What is required :: Reprint the entries without altering anything.

Information ::
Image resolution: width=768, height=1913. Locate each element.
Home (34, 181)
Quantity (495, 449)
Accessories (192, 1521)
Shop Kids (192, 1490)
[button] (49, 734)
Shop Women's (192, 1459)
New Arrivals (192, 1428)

Output for this exercise ::
Image resolution: width=768, height=1913. Locate each element.
Home (34, 181)
Quantity (495, 449)
Accessories (192, 1521)
Shop Kids (192, 1490)
[button] (49, 734)
Shop Women's (192, 1459)
New Arrivals (192, 1428)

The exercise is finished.